Exercise details
Write out every record below exactly as it appears, omitting the pictures.

Data for analysis
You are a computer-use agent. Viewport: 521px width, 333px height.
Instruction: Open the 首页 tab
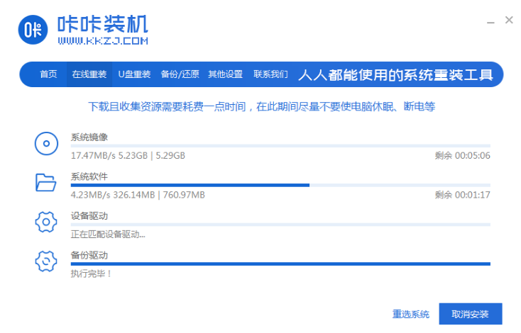point(48,74)
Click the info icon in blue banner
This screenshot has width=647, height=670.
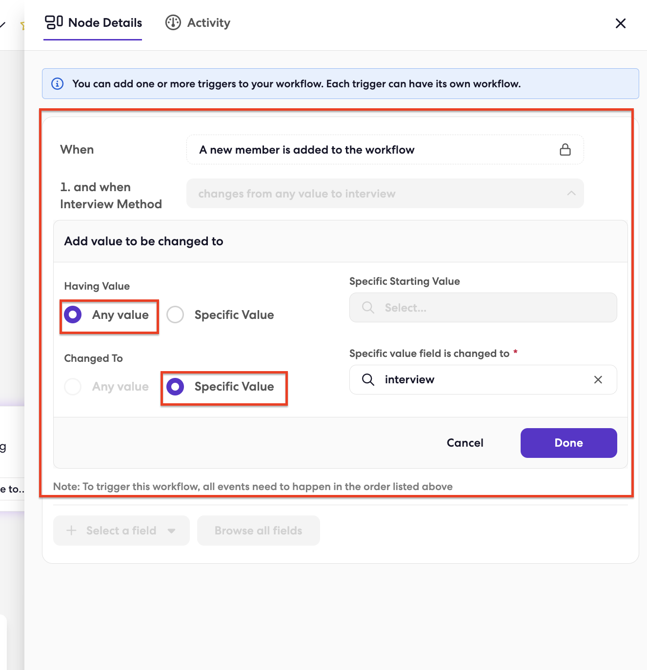(58, 84)
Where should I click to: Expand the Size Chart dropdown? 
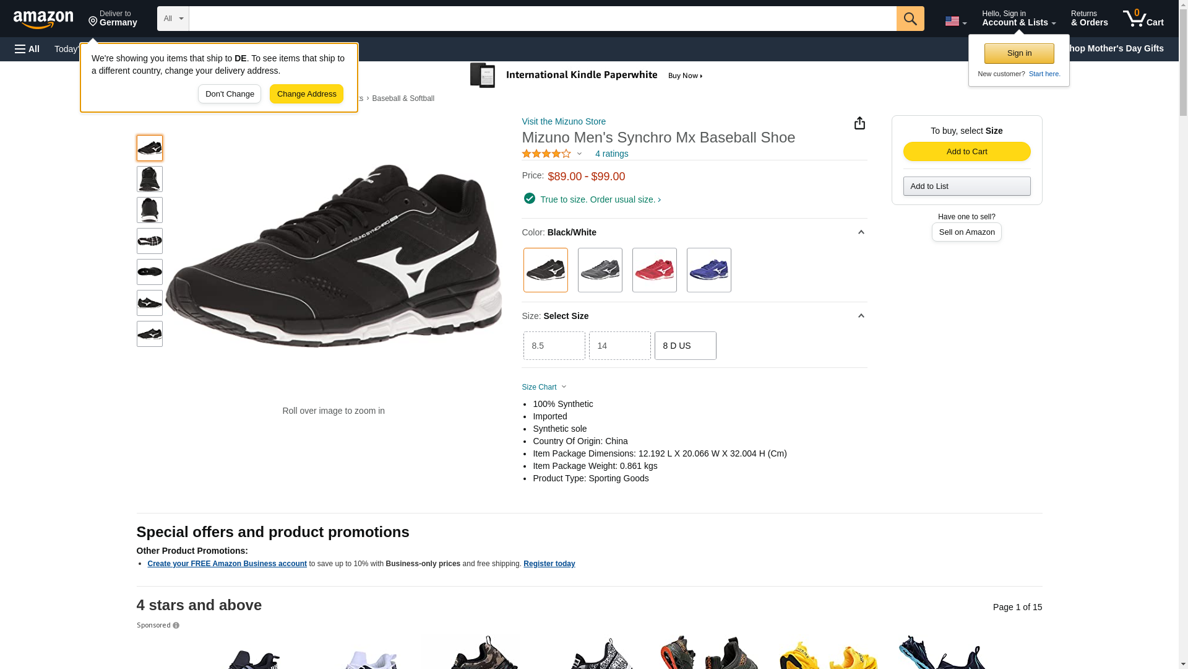[544, 387]
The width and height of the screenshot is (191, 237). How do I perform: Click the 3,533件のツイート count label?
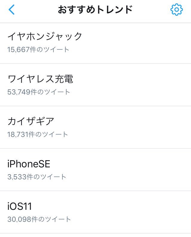click(37, 177)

Answer area
You are a computer-use agent. Viewport: 521px width, 333px height.
Instruction: Open the 首页 tab
point(48,74)
Click the info icon in blue banner
This screenshot has width=647, height=670.
(58, 84)
Where should I click to: Expand the Size Chart dropdown? 
[544, 387]
The width and height of the screenshot is (191, 237). How do I perform: Click the 3,533件のツイート count label?
click(37, 177)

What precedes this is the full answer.